» **EXERCISE BRIEF**: Exactly as they stand, set down all of the records again.

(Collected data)
______

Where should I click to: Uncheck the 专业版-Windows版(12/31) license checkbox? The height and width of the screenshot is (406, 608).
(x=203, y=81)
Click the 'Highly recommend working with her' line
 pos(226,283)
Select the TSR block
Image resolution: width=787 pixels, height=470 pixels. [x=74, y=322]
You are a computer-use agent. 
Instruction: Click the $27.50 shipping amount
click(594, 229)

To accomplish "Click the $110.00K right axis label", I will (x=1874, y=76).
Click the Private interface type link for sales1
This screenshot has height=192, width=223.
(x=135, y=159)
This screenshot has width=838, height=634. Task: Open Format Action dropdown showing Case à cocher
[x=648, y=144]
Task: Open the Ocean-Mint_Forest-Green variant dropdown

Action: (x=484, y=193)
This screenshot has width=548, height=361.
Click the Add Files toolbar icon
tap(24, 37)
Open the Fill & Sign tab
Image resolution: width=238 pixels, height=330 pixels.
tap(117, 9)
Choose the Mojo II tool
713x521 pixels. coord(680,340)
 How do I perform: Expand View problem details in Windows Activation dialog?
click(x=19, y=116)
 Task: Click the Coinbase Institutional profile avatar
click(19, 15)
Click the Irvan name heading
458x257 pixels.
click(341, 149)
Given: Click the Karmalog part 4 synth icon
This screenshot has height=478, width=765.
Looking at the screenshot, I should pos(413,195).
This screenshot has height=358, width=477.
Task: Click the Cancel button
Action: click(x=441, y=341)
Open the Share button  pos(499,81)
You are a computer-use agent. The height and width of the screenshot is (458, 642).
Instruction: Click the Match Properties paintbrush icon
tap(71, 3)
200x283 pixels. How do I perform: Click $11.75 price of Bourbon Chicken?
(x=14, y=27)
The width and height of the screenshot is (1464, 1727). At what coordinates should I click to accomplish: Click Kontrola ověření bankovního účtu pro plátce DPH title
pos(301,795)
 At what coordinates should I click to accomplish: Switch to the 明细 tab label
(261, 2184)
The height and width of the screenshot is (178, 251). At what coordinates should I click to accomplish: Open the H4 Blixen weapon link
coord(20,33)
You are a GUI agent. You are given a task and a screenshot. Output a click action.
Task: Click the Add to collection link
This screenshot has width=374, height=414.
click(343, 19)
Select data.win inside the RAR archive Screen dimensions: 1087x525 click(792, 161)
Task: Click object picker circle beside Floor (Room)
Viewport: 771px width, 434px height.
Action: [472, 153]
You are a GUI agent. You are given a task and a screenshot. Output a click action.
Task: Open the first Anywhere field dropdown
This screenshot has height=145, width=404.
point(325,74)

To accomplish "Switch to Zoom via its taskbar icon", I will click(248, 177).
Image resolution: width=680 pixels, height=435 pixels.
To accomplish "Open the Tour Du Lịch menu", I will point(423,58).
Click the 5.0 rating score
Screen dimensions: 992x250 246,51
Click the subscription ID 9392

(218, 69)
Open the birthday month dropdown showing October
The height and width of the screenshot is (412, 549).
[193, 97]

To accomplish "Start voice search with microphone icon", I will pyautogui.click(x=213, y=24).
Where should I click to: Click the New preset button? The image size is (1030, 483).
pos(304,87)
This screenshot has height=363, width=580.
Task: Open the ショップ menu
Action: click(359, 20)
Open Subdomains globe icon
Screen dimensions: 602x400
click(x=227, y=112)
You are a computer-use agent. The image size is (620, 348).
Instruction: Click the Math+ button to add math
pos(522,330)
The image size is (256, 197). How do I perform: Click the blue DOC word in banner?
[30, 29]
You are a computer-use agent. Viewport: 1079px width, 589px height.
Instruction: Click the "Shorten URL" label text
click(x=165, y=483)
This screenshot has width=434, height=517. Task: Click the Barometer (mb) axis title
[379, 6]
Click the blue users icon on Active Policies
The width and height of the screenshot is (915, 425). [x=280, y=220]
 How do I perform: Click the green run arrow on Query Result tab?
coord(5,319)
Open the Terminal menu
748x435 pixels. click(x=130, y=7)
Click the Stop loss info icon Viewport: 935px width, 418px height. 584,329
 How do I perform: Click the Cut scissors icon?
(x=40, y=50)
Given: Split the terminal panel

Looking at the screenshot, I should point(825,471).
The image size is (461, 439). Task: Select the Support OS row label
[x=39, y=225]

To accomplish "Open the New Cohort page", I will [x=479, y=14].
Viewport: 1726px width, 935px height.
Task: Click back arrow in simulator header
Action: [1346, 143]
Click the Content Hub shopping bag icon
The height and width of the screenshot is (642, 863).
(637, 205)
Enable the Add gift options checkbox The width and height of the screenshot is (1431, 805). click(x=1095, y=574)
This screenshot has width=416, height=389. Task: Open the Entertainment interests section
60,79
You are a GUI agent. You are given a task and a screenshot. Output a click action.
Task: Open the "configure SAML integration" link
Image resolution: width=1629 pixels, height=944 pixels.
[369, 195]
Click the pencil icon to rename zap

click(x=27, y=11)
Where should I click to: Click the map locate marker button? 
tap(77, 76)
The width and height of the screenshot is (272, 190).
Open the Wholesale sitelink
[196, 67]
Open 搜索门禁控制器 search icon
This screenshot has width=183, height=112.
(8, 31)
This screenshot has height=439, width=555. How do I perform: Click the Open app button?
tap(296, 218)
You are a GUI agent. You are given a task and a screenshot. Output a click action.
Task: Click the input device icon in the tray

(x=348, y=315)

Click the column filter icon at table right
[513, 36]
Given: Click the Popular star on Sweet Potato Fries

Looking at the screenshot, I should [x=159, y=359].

______

» **WRITTEN ANSWER**:
Where should I click to: Uncheck the 专业版-Windows版(12/31) license checkbox? The height and width of the screenshot is (406, 608).
(x=203, y=81)
Click the 'Highly recommend working with her' line
 pos(226,283)
Select the TSR block
Image resolution: width=787 pixels, height=470 pixels. [x=74, y=322]
You are a computer-use agent. 
Instruction: Click the $27.50 shipping amount
click(594, 229)

To accomplish "Click the $110.00K right axis label", I will (x=1874, y=76).
Click the Private interface type link for sales1
This screenshot has height=192, width=223.
(x=135, y=159)
This screenshot has width=838, height=634. Task: Open Format Action dropdown showing Case à cocher
[x=648, y=144]
Task: Open the Ocean-Mint_Forest-Green variant dropdown

Action: (x=484, y=193)
This screenshot has width=548, height=361.
Click the Add Files toolbar icon
tap(24, 37)
Open the Fill & Sign tab
Image resolution: width=238 pixels, height=330 pixels.
tap(117, 9)
Choose the Mojo II tool
713x521 pixels. coord(680,340)
 How do I perform: Expand View problem details in Windows Activation dialog?
click(x=19, y=116)
 Task: Click the Coinbase Institutional profile avatar
click(19, 15)
Click the Irvan name heading
458x257 pixels.
click(341, 149)
Given: Click the Karmalog part 4 synth icon
This screenshot has height=478, width=765.
Looking at the screenshot, I should pos(413,195).
This screenshot has height=358, width=477.
Task: Click the Cancel button
Action: click(x=441, y=341)
Open the Share button  pos(499,81)
You are a computer-use agent. The height and width of the screenshot is (458, 642).
Instruction: Click the Match Properties paintbrush icon
tap(71, 3)
200x283 pixels. How do I perform: Click $11.75 price of Bourbon Chicken?
(x=14, y=27)
The width and height of the screenshot is (1464, 1727). At what coordinates should I click to accomplish: Click Kontrola ověření bankovního účtu pro plátce DPH title
pos(301,795)
 At what coordinates should I click to accomplish: Switch to the 明细 tab label
(261, 2184)
The height and width of the screenshot is (178, 251). At what coordinates should I click to accomplish: Open the H4 Blixen weapon link
coord(20,33)
You are a GUI agent. You are given a task and a screenshot. Output a click action.
Task: Click the Add to collection link
This screenshot has width=374, height=414.
click(343, 19)
Select data.win inside the RAR archive Screen dimensions: 1087x525 click(792, 161)
Task: Click object picker circle beside Floor (Room)
Viewport: 771px width, 434px height.
Action: [472, 153]
You are a GUI agent. You are given a task and a screenshot. Output a click action.
Task: Open the first Anywhere field dropdown
This screenshot has height=145, width=404.
point(325,74)

To accomplish "Switch to Zoom via its taskbar icon", I will click(248, 177).
Image resolution: width=680 pixels, height=435 pixels.
To accomplish "Open the Tour Du Lịch menu", I will point(423,58).
Click the 5.0 rating score
Screen dimensions: 992x250 246,51
Click the subscription ID 9392

(218, 69)
Open the birthday month dropdown showing October
The height and width of the screenshot is (412, 549).
[193, 97]

To accomplish "Start voice search with microphone icon", I will pyautogui.click(x=213, y=24).
Where should I click to: Click the New preset button? The image size is (1030, 483).
pos(304,87)
This screenshot has height=363, width=580.
Task: Open the ショップ menu
Action: click(359, 20)
Open Subdomains globe icon
Screen dimensions: 602x400
click(x=227, y=112)
You are a computer-use agent. The image size is (620, 348).
Instruction: Click the Math+ button to add math
pos(522,330)
The image size is (256, 197). How do I perform: Click the blue DOC word in banner?
[30, 29]
You are a computer-use agent. Viewport: 1079px width, 589px height.
Instruction: Click the "Shorten URL" label text
click(x=165, y=483)
This screenshot has width=434, height=517. Task: Click the Barometer (mb) axis title
[379, 6]
Click the blue users icon on Active Policies
The width and height of the screenshot is (915, 425). [x=280, y=220]
 How do I perform: Click the green run arrow on Query Result tab?
coord(5,319)
Open the Terminal menu
748x435 pixels. click(x=130, y=7)
Click the Stop loss info icon Viewport: 935px width, 418px height. 584,329
 How do I perform: Click the Cut scissors icon?
(x=40, y=50)
Given: Split the terminal panel

Looking at the screenshot, I should point(825,471).
The image size is (461, 439). Task: Select the Support OS row label
[x=39, y=225]

To accomplish "Open the New Cohort page", I will [x=479, y=14].
Viewport: 1726px width, 935px height.
Task: Click back arrow in simulator header
Action: [1346, 143]
Click the Content Hub shopping bag icon
The height and width of the screenshot is (642, 863).
(637, 205)
Enable the Add gift options checkbox The width and height of the screenshot is (1431, 805). click(x=1095, y=574)
This screenshot has width=416, height=389. Task: Open the Entertainment interests section
60,79
You are a GUI agent. You are given a task and a screenshot. Output a click action.
Task: Open the "configure SAML integration" link
Image resolution: width=1629 pixels, height=944 pixels.
[369, 195]
Click the pencil icon to rename zap

click(x=27, y=11)
Where should I click to: Click the map locate marker button? 
tap(77, 76)
The width and height of the screenshot is (272, 190).
Open the Wholesale sitelink
[196, 67]
Open 搜索门禁控制器 search icon
This screenshot has width=183, height=112.
(8, 31)
This screenshot has height=439, width=555. How do I perform: Click the Open app button?
tap(296, 218)
You are a GUI agent. You are given a task and a screenshot. Output a click action.
Task: Click the input device icon in the tray

(x=348, y=315)

Click the column filter icon at table right
[513, 36]
Given: Click the Popular star on Sweet Potato Fries

Looking at the screenshot, I should [x=159, y=359].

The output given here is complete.